Imagine something happens. For instance you make a decision. There are three possibilities for this occurence:
- It could be related purely to other factors (determinism)
- It could be not related to other factors (randomness)
- It could be a combination of these (a mixture of determinism and randomness)
But you feel like you have free will (whatever that is - just don't think about it), don't you? Or to put it another way, you feel like your actions are neither determined nor random. You choose them.

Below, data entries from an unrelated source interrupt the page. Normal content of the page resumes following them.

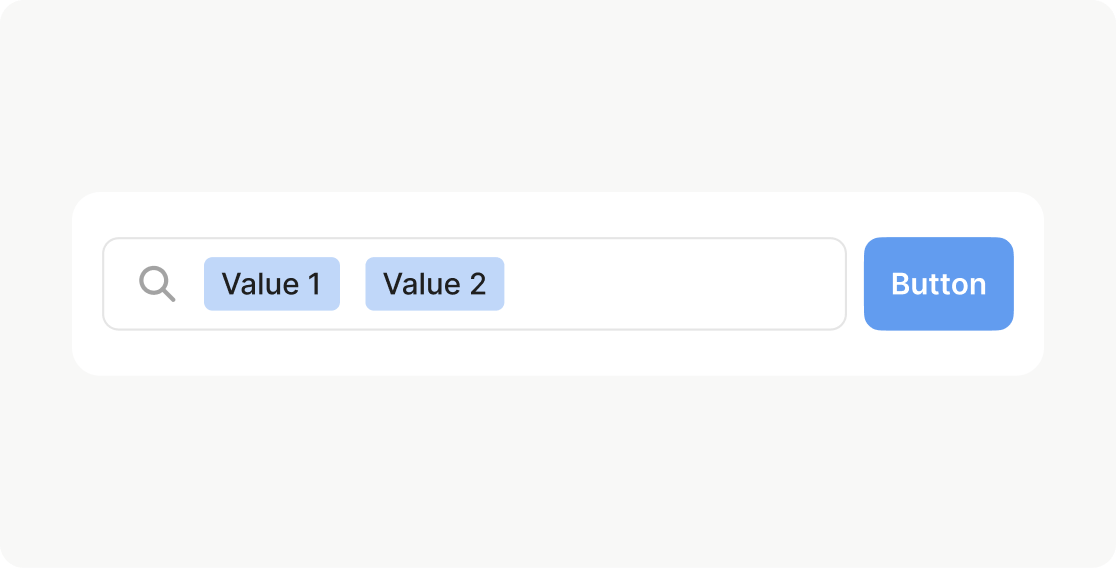Viewport: 1116px width, 568px height.
Task: Click the magnifying glass search icon
Action: click(x=157, y=284)
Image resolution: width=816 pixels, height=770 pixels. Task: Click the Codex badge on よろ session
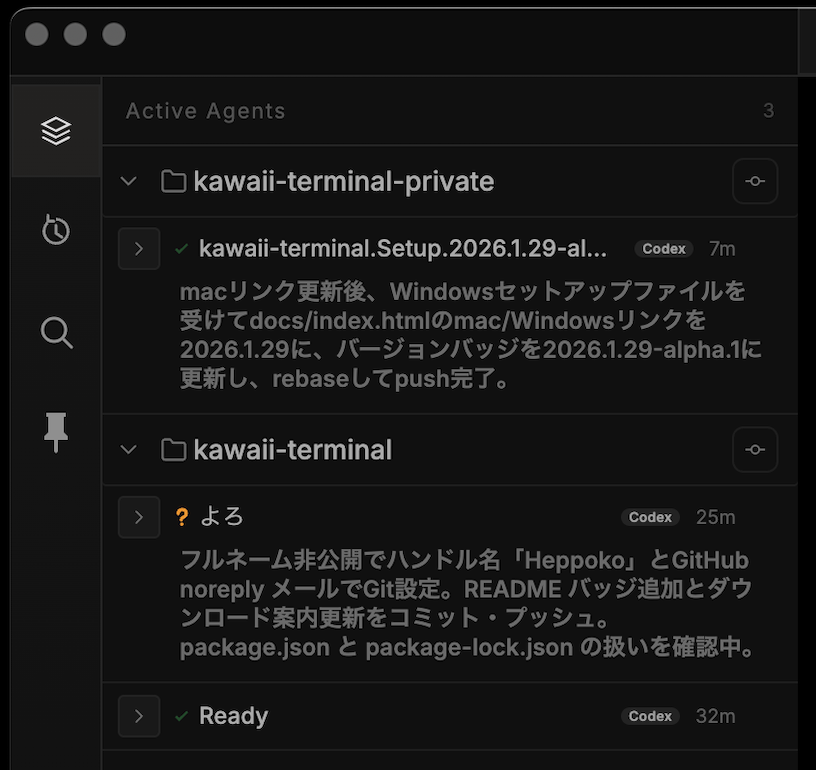(650, 517)
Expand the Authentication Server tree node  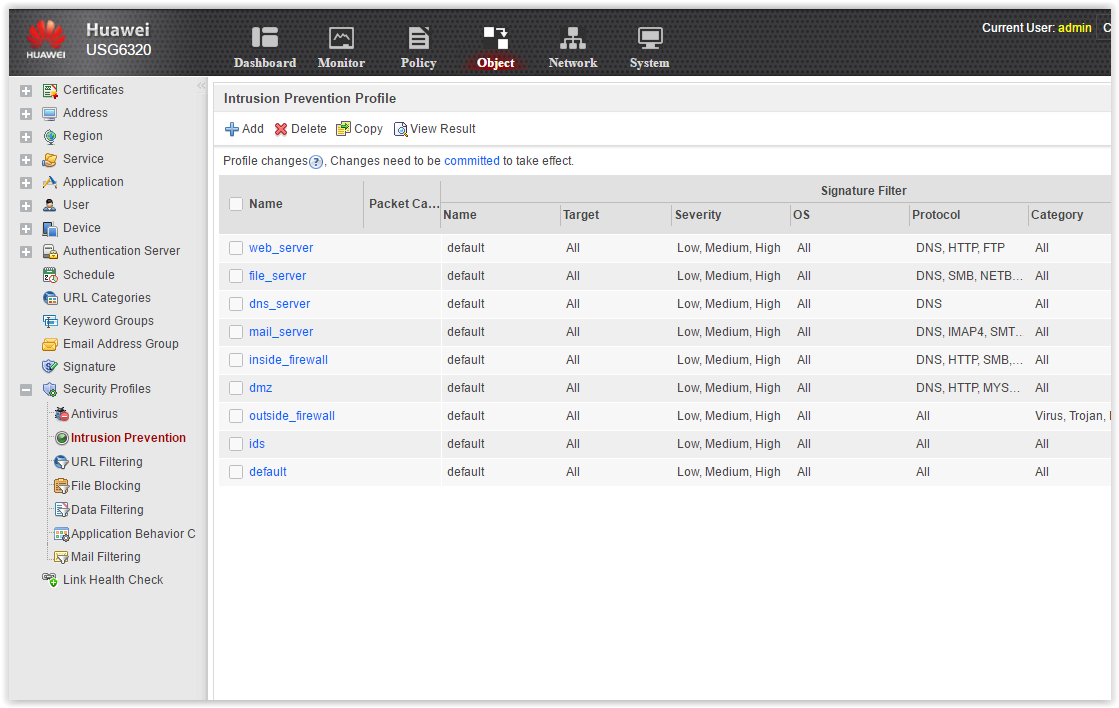(x=26, y=252)
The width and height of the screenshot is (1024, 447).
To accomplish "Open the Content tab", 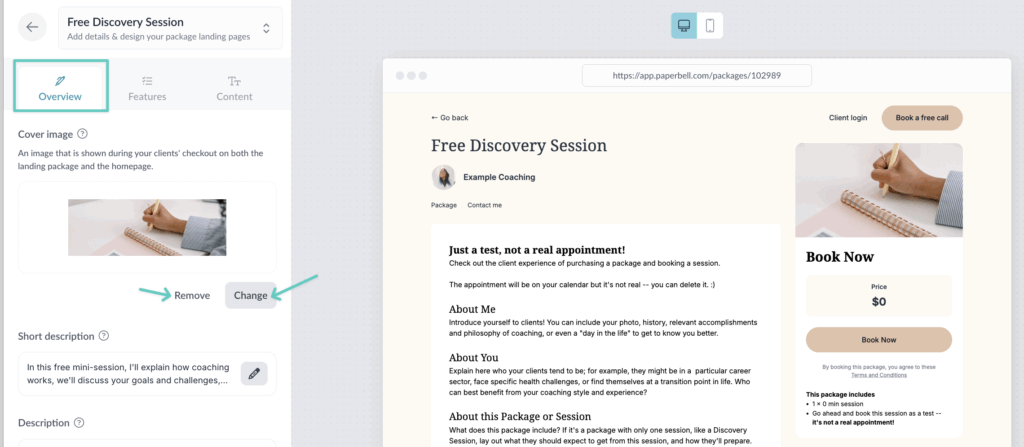I will click(234, 87).

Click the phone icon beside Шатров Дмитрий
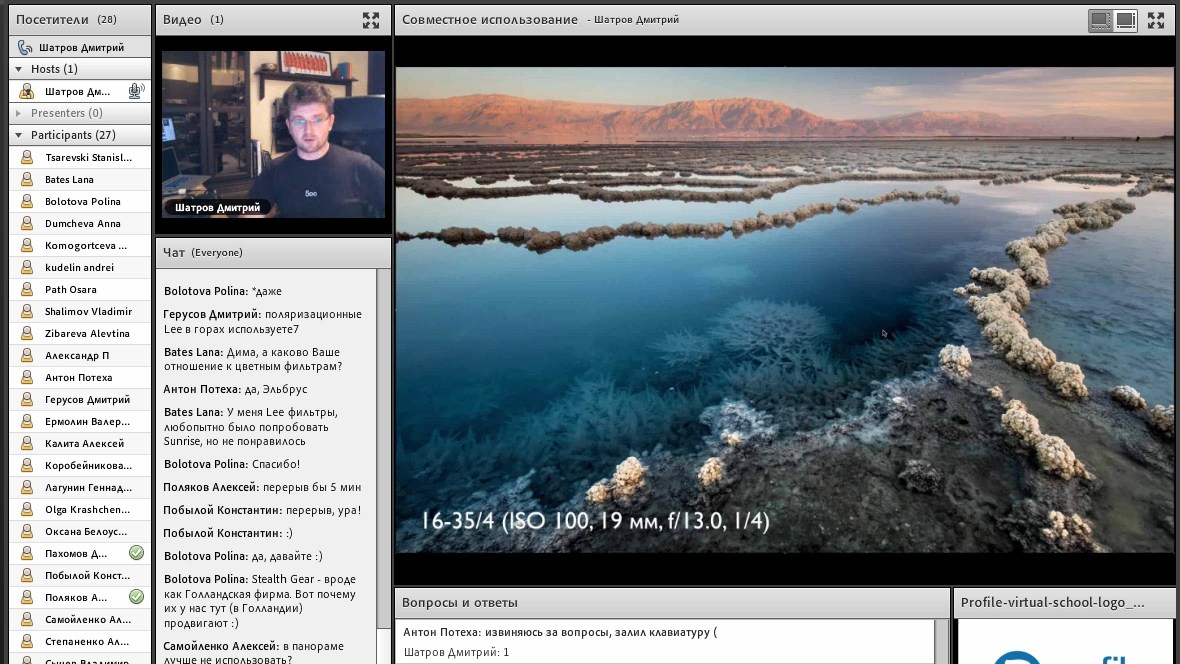pyautogui.click(x=25, y=47)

And that is precisely why they are determined. They are determined by you. And you already exist to the finest detail at the time you are making the decision. If you made choices (or some element of them) not controlled by your personality, experience, thoughts and anything else that comes under the heading of ‘the state of your brain as a result of genetics and your prior environments’, they would be random, which still isn’t free will (not to mention being a less personal and less appealing model, if that's how you choose your beliefs).
You might argue that you can choose what to think and how to feel , and how heavily to let those things influence you, when making a decision. That doesn't alter the situation however. Those are then choices too, and your decisions for them would presumably have to be made based on other thoughts and feelings , which you would presumably choose, and so on. The point at which free will should have occurred would just be shifted back indefinitely. Again you just have a long chain of cause and effect.
The closest thing you can have to free will is for your actions to be determined purely by the state of your brain. Free will is determinism.